Rachel Springall at Moneyfacts.co.uk, said: “Savings rates have continued on the downward spiral this month, as a lack of competition takes its toll. The top one-year fixed-rate bond in the market now pays 0.15% less than last month while the top five-year rate pays 0.40% less.
“A year ago, savers would have found a top one-year fixed bond paying 2.15%, but today, not even the top five-year fixed-rate bond will pay this return. This could dishearten savers who may be coming off a one-year fixed bond and are searching for an equivalent rate over a similar term.
“The latest inflation announcement may not be of concern to some savers looking to outpace its impact as it is below target, but it is expected to rise to 2.2% by Q4 2022. As it stands, there is not one fixed-rate bond that can beat this rate.

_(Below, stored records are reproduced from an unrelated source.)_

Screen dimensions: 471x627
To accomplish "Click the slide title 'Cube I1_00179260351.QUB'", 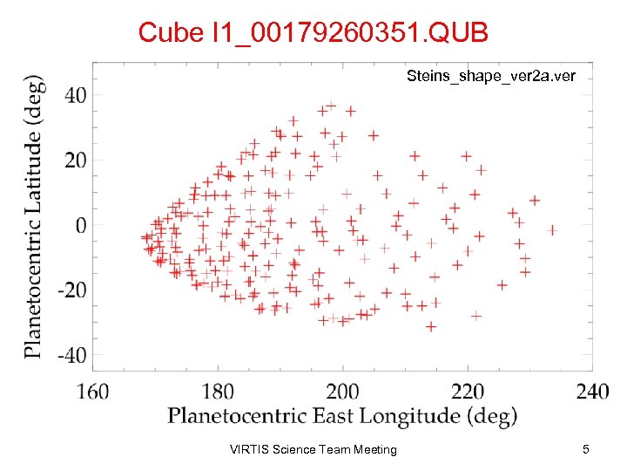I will click(x=314, y=33).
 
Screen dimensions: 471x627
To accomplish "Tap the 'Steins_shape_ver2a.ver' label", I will click(x=491, y=77).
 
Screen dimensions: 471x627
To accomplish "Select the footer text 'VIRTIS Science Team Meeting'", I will click(x=313, y=450).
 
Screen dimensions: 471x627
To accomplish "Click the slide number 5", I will click(x=586, y=450).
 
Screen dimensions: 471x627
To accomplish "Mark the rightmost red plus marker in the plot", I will click(x=551, y=230).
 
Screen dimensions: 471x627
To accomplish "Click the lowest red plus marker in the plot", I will click(x=430, y=326).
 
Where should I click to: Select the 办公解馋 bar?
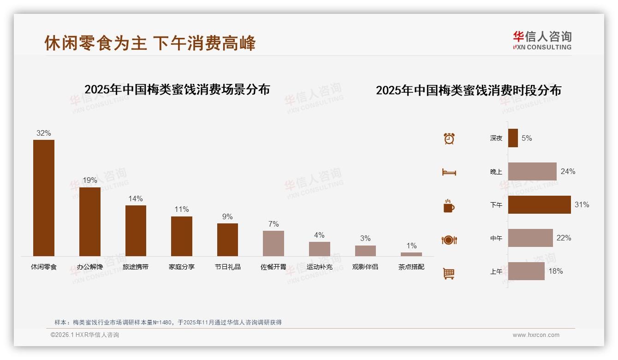90,222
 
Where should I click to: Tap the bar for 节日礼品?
227,240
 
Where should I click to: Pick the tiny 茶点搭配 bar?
411,254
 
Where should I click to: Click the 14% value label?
136,199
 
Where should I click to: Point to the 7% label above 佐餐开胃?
273,224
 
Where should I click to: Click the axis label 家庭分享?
182,267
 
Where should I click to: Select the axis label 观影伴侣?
365,267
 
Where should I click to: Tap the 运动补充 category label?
319,267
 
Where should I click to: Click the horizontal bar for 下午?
539,204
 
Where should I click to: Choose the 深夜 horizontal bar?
513,138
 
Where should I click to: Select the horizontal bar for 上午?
526,271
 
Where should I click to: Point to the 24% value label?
568,171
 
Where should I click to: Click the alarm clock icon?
449,138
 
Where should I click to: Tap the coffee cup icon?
449,206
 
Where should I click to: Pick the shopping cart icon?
449,273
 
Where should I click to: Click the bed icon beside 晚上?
449,172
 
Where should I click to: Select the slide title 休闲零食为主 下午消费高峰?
150,43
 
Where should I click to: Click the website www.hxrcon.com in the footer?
536,335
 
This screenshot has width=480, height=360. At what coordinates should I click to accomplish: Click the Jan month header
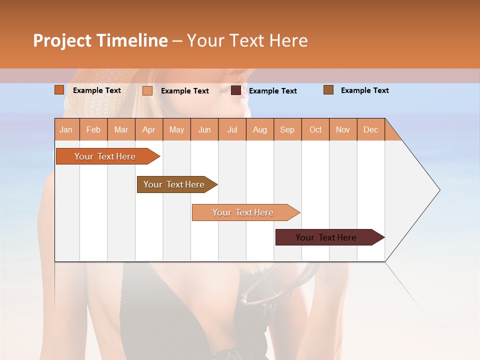[x=66, y=130]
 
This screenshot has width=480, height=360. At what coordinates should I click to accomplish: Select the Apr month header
[x=149, y=130]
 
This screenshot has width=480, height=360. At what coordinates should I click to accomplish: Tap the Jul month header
[x=232, y=130]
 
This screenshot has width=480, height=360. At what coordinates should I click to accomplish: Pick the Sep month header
[x=288, y=130]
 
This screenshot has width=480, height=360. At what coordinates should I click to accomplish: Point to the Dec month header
[x=370, y=130]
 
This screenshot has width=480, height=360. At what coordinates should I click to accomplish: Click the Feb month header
[x=94, y=130]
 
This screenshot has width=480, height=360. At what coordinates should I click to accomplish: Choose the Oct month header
[x=316, y=130]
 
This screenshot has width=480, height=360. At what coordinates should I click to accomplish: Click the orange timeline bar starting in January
[x=105, y=156]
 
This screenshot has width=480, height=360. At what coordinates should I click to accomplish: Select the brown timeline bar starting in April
[x=174, y=184]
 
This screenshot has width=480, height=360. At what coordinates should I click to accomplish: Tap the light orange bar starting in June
[x=243, y=212]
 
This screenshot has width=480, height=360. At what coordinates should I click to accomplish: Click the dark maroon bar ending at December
[x=326, y=238]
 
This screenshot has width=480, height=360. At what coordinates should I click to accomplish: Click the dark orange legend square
[x=60, y=90]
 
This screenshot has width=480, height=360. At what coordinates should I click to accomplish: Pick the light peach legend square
[x=148, y=90]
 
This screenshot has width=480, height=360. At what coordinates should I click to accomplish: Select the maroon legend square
[x=236, y=90]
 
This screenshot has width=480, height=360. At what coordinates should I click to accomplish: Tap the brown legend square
[x=328, y=90]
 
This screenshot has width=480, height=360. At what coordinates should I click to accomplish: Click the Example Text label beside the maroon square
[x=273, y=90]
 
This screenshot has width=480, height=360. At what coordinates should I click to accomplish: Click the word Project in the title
[x=62, y=40]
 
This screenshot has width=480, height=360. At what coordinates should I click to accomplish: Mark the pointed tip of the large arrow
[x=439, y=190]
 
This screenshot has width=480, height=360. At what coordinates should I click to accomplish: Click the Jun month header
[x=204, y=130]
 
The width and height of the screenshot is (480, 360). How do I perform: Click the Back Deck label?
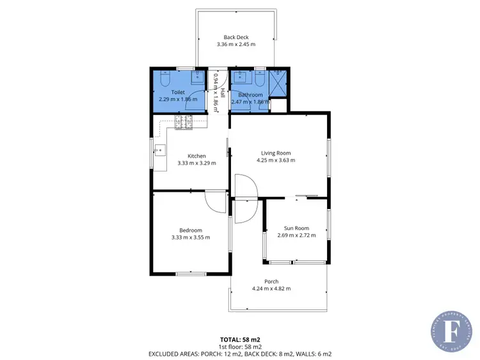point(236,37)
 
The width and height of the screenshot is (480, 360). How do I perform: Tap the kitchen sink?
point(159,151)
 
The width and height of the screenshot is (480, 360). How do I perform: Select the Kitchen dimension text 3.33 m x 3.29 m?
point(196,164)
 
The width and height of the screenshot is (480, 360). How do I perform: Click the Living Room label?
point(276,153)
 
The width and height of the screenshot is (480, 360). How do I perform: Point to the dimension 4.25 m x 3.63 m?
point(276,160)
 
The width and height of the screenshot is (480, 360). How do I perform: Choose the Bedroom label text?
point(190,230)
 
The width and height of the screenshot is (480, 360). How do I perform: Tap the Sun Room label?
point(296,228)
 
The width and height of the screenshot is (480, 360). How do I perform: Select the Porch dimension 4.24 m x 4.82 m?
point(271,289)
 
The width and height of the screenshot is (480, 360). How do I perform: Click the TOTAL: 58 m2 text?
point(240,339)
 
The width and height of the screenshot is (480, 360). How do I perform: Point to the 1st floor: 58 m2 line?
point(240,346)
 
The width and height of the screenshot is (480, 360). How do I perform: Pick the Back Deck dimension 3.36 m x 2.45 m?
point(236,45)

“While savers escaped a base rate cut from the Bank of England this month, there is uncertainty as to whether this could be just around the corner or indeed later this year. Regardless of any change, it is vital that savers shop around as it is clear to see that speed is key to grab the most lucrative rates.”
Related article: UK fixed savings rates have continued on a downward trajectory, so much so that the average longer-term fixed rate is at its lowest point since May 2017 – unwinding any potential benefit from competition or the Bank of England base rate increases during this time. Read more.
*Data note: Please note that these savings product numbers only include deals that are available to all UK residents (no notice, notice, fixed-rate bonds, variable or fixed ISAs) and excludes regular savers and children’s savers (this figure does not count each interest payment option for each account), based on a £10,000 deposit. Higher rates may be available for larger deposits.